*** TASK INPUT Section Begins ***

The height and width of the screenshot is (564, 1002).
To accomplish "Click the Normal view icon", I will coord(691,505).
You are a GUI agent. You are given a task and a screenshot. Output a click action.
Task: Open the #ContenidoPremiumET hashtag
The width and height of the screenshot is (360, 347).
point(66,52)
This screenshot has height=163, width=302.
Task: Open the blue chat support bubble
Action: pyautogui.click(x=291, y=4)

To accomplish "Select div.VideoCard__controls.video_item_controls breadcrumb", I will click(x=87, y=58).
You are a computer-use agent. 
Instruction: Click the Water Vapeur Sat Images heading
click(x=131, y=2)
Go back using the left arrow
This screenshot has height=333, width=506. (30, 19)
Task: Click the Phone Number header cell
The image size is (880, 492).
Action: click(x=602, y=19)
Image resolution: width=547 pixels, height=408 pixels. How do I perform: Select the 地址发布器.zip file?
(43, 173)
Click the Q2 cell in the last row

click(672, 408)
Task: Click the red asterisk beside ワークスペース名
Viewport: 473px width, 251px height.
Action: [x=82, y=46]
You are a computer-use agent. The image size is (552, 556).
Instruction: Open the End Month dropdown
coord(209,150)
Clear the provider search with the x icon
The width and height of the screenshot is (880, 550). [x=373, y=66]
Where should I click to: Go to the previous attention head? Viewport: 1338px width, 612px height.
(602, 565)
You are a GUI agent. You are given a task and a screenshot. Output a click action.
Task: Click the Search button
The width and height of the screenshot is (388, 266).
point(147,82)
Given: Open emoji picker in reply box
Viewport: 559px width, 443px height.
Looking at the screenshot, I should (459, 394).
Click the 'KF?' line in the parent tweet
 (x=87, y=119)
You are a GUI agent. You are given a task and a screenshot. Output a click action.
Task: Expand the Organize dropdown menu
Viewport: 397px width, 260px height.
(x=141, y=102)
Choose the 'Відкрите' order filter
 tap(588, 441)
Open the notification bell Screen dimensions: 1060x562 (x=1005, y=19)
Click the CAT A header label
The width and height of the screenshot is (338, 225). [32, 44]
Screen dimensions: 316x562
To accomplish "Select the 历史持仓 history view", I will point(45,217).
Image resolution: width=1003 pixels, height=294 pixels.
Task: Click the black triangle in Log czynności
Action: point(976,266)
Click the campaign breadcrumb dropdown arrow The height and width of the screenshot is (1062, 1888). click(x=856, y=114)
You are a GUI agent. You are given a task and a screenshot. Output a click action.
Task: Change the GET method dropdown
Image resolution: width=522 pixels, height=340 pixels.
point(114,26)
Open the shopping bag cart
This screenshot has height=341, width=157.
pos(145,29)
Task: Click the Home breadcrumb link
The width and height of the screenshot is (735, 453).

*** TASK INPUT Section Ends ***

__WHAT YOU SHOULD DO__. The full set of entries has to be duplicated precisely.

__FINISHED TASK__.
The height and width of the screenshot is (564, 1002).
To accomplish "Click the Normal view icon", I will coord(691,505).
You are a GUI agent. You are given a task and a screenshot. Output a click action.
Task: Open the #ContenidoPremiumET hashtag
The width and height of the screenshot is (360, 347).
point(66,52)
This screenshot has height=163, width=302.
Task: Open the blue chat support bubble
Action: pyautogui.click(x=291, y=4)

To accomplish "Select div.VideoCard__controls.video_item_controls breadcrumb", I will click(x=87, y=58).
You are a computer-use agent. 
Instruction: Click the Water Vapeur Sat Images heading
click(x=131, y=2)
Go back using the left arrow
This screenshot has height=333, width=506. (30, 19)
Task: Click the Phone Number header cell
The image size is (880, 492).
Action: click(x=602, y=19)
Image resolution: width=547 pixels, height=408 pixels. How do I perform: Select the 地址发布器.zip file?
(43, 173)
Click the Q2 cell in the last row

click(672, 408)
Task: Click the red asterisk beside ワークスペース名
Viewport: 473px width, 251px height.
Action: [x=82, y=46]
You are a computer-use agent. The image size is (552, 556).
Instruction: Open the End Month dropdown
coord(209,150)
Clear the provider search with the x icon
The width and height of the screenshot is (880, 550). [x=373, y=66]
Where should I click to: Go to the previous attention head? Viewport: 1338px width, 612px height.
(602, 565)
You are a GUI agent. You are given a task and a screenshot. Output a click action.
Task: Click the Search button
The width and height of the screenshot is (388, 266).
point(147,82)
Given: Open emoji picker in reply box
Viewport: 559px width, 443px height.
Looking at the screenshot, I should (459, 394).
Click the 'KF?' line in the parent tweet
 (x=87, y=119)
You are a GUI agent. You are given a task and a screenshot. Output a click action.
Task: Expand the Organize dropdown menu
Viewport: 397px width, 260px height.
(x=141, y=102)
Choose the 'Відкрите' order filter
 tap(588, 441)
Open the notification bell Screen dimensions: 1060x562 (x=1005, y=19)
Click the CAT A header label
The width and height of the screenshot is (338, 225). [32, 44]
Screen dimensions: 316x562
To accomplish "Select the 历史持仓 history view", I will point(45,217).
Image resolution: width=1003 pixels, height=294 pixels.
Task: Click the black triangle in Log czynności
Action: point(976,266)
Click the campaign breadcrumb dropdown arrow The height and width of the screenshot is (1062, 1888). click(x=856, y=114)
You are a GUI agent. You are given a task and a screenshot. Output a click action.
Task: Change the GET method dropdown
Image resolution: width=522 pixels, height=340 pixels.
point(114,26)
Open the shopping bag cart
This screenshot has height=341, width=157.
pos(145,29)
Task: Click the Home breadcrumb link
The width and height of the screenshot is (735, 453).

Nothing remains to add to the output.